In the data below, count how many lines contain "computer" and give that number by itself.

Stored items:
----------
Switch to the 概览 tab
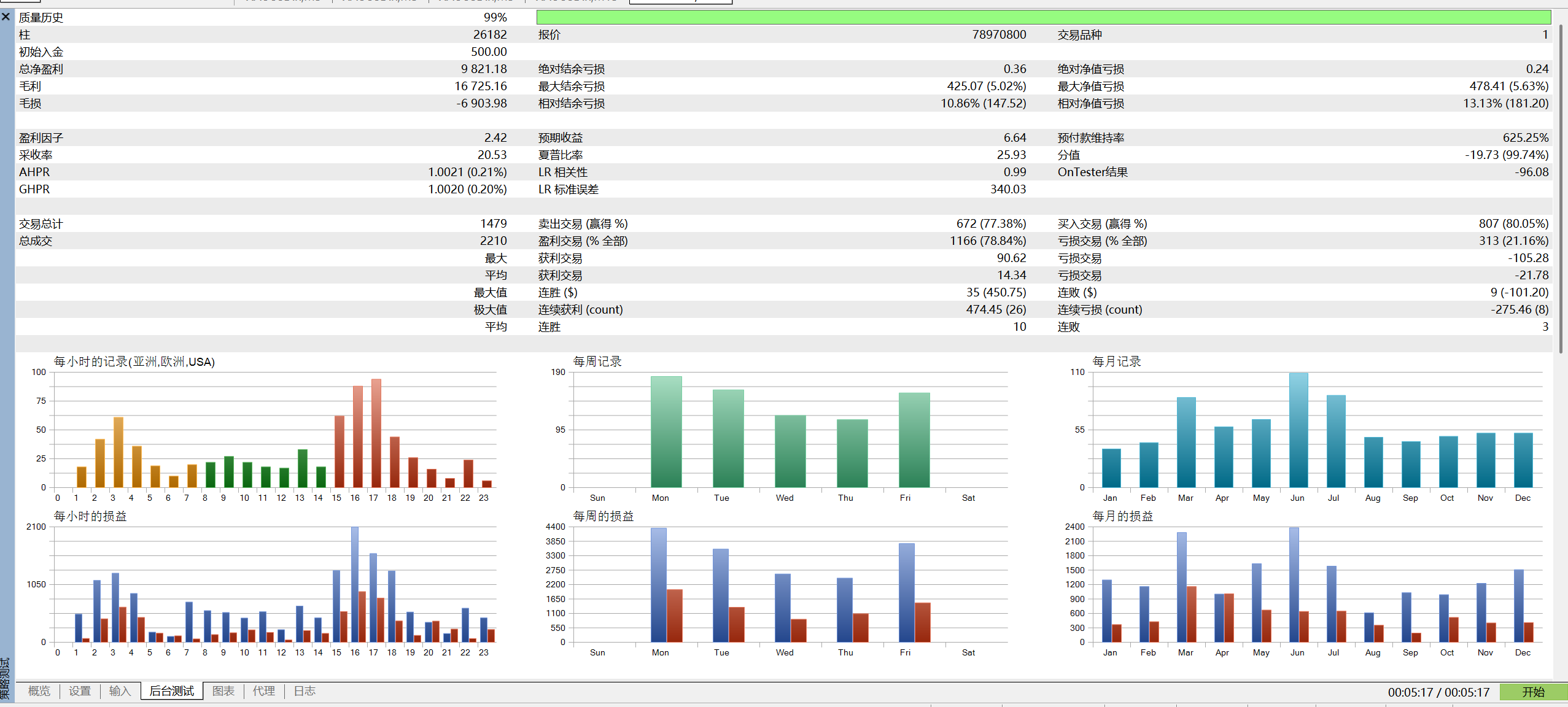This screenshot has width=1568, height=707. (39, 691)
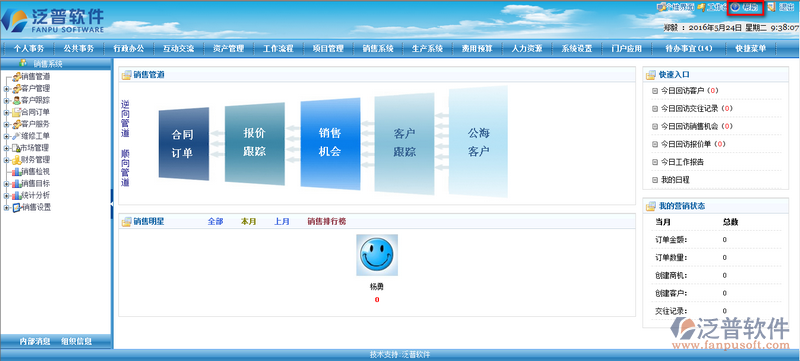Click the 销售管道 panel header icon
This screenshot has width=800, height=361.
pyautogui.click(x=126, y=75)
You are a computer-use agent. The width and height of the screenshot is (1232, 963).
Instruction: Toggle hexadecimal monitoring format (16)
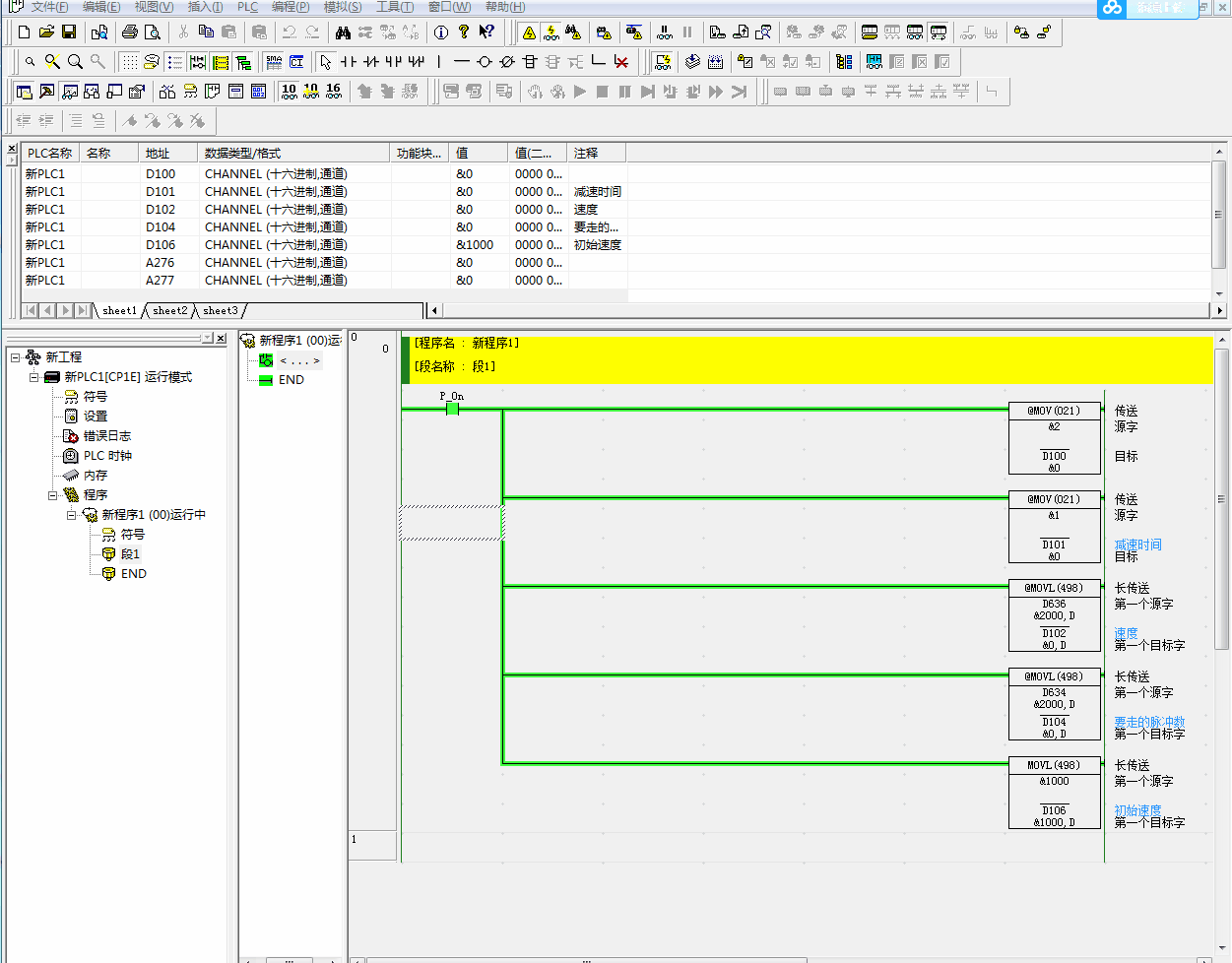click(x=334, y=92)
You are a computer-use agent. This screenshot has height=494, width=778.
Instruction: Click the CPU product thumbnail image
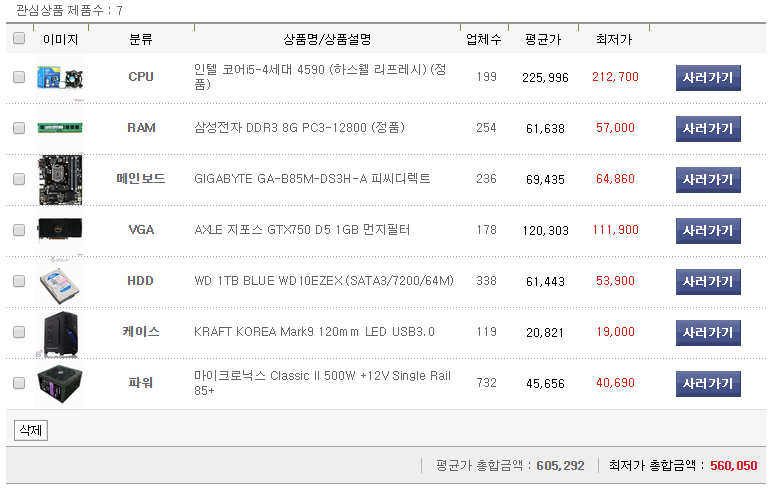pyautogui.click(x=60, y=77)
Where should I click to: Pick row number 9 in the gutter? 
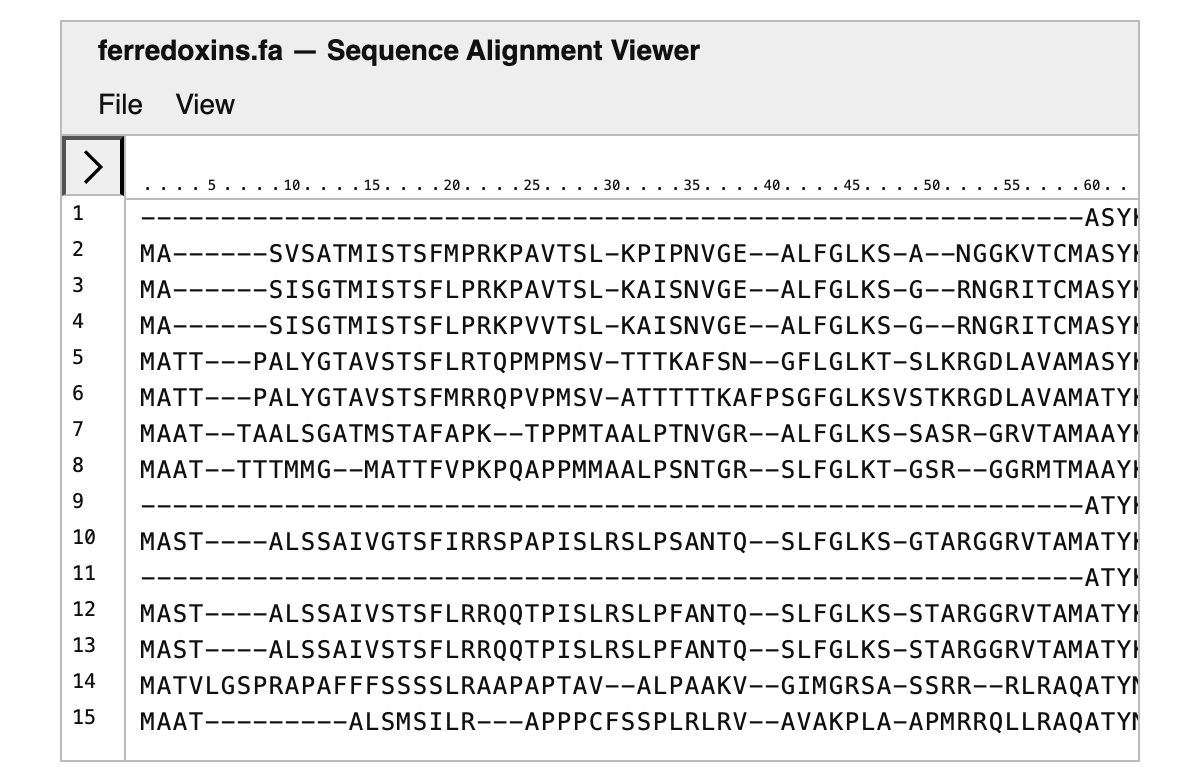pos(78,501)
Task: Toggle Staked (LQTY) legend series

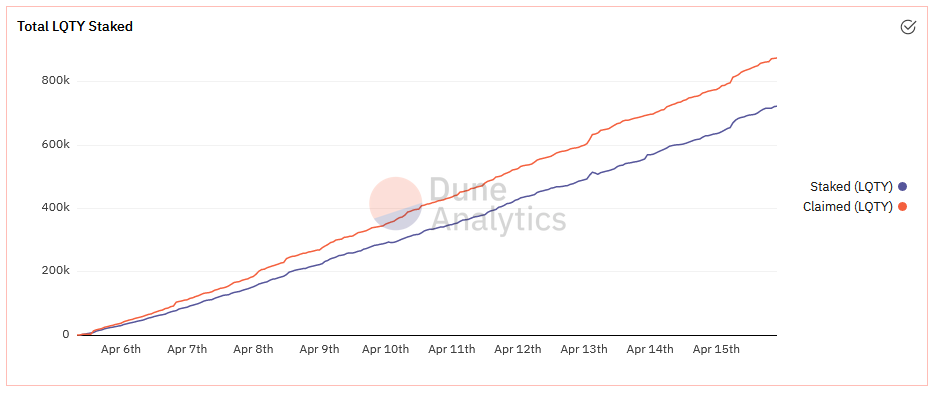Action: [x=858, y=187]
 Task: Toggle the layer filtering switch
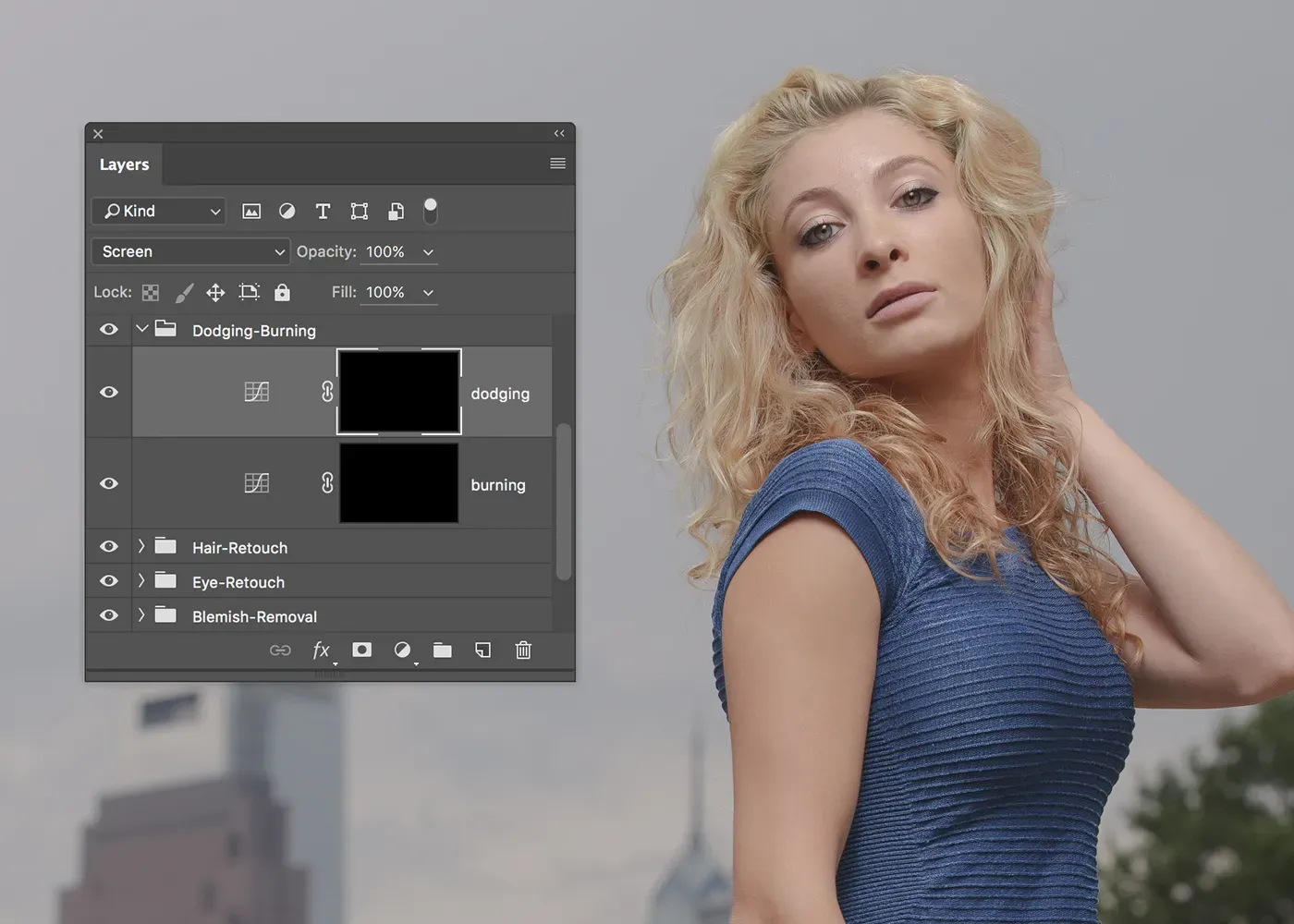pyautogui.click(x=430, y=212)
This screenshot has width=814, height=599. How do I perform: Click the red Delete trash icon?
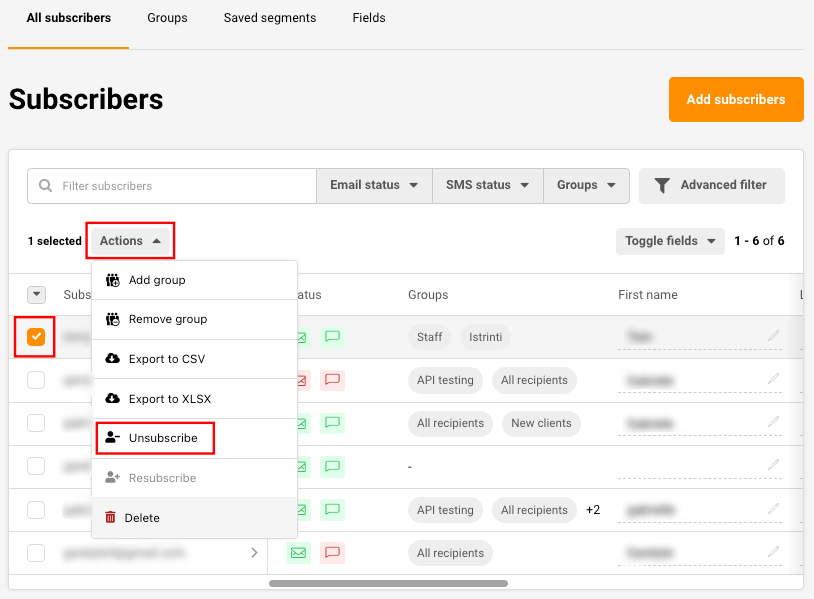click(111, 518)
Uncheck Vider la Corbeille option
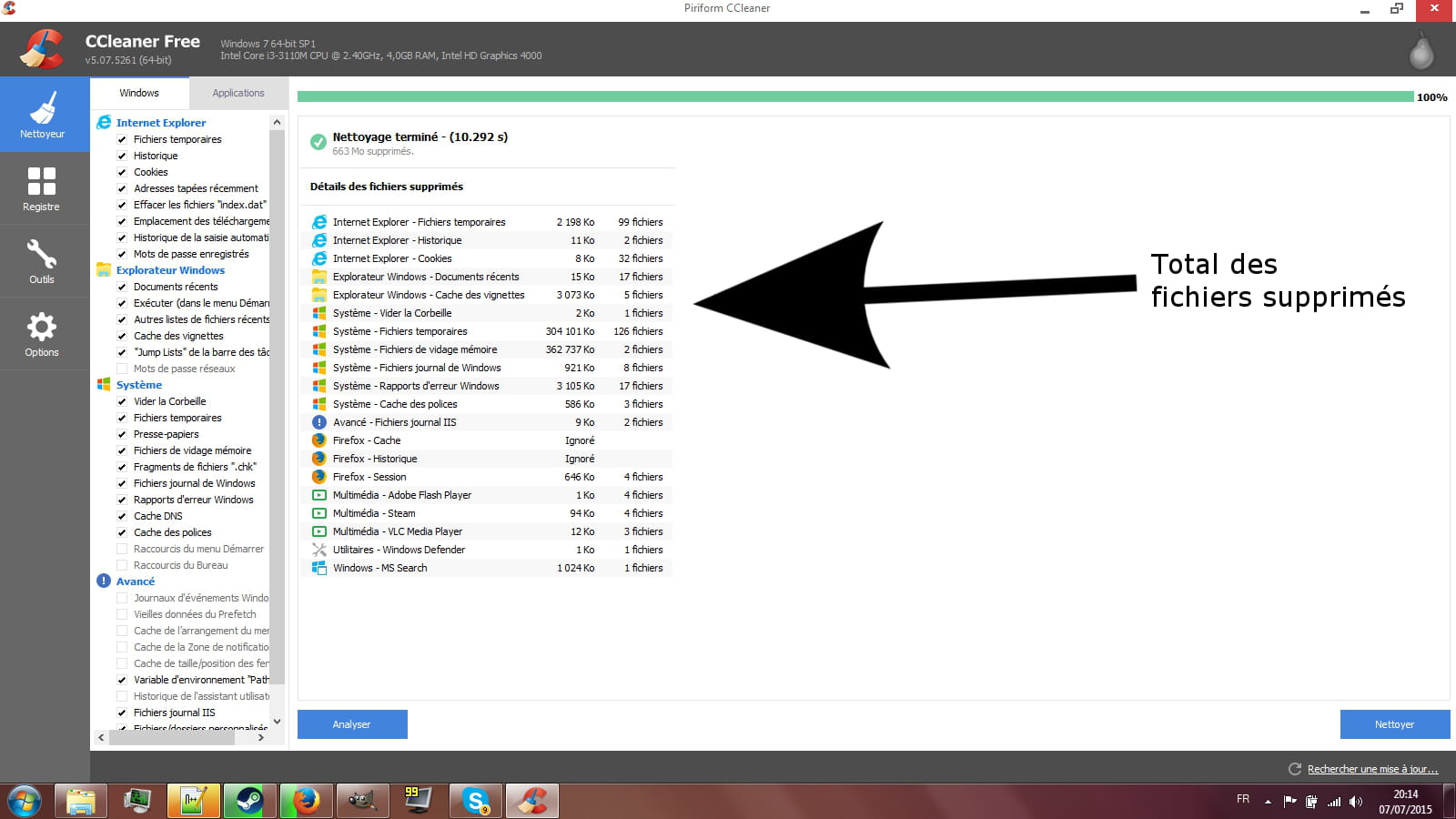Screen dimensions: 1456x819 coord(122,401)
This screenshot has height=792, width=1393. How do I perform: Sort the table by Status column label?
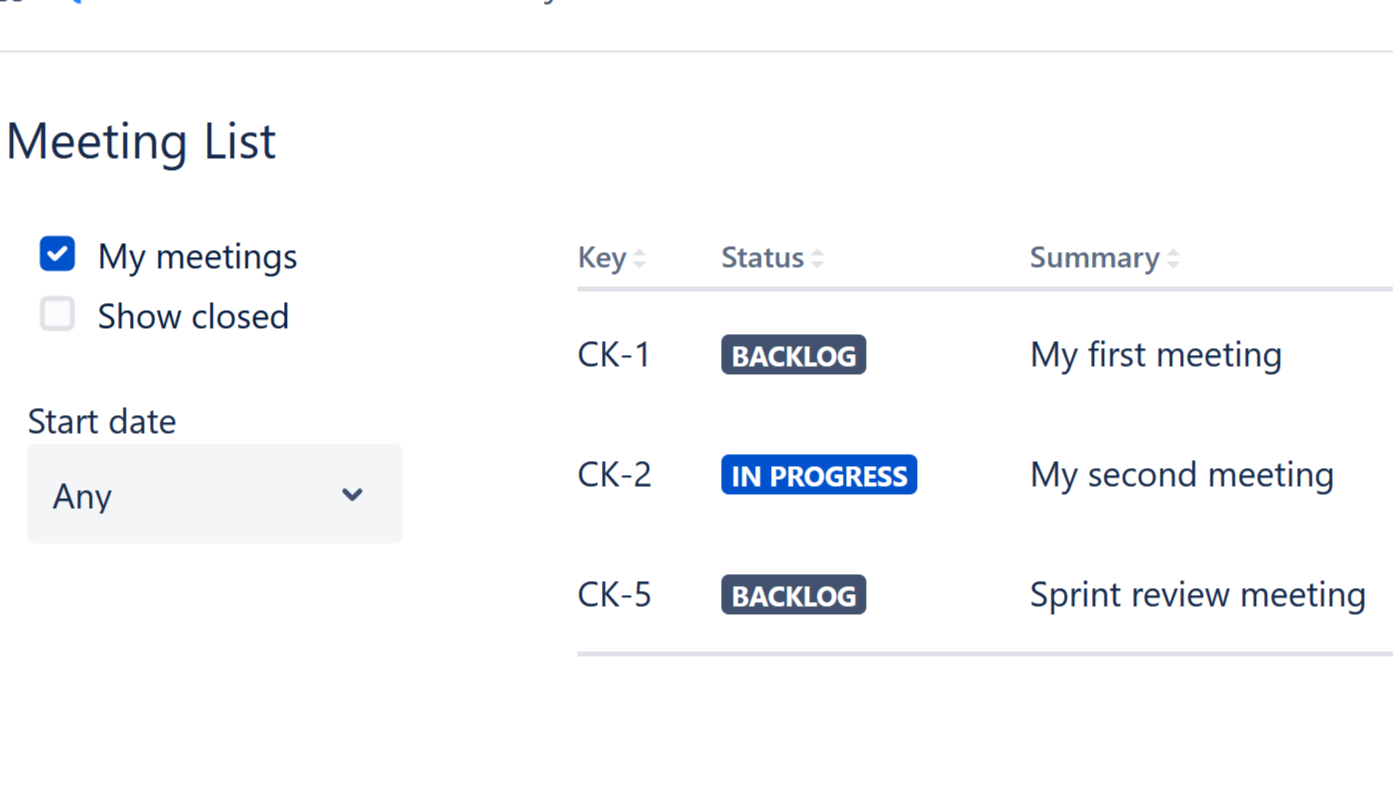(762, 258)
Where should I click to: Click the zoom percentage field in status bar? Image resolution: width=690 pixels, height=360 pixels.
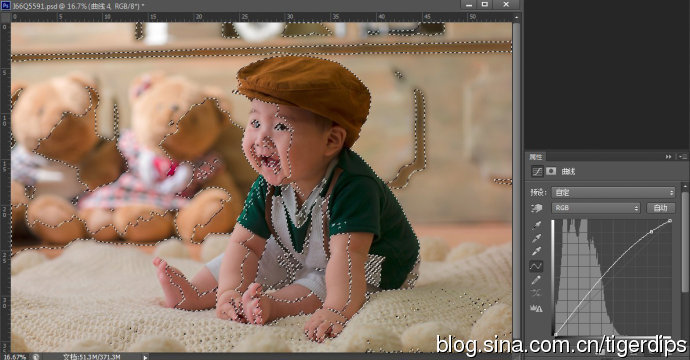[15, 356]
----------
Output for this exercise: 2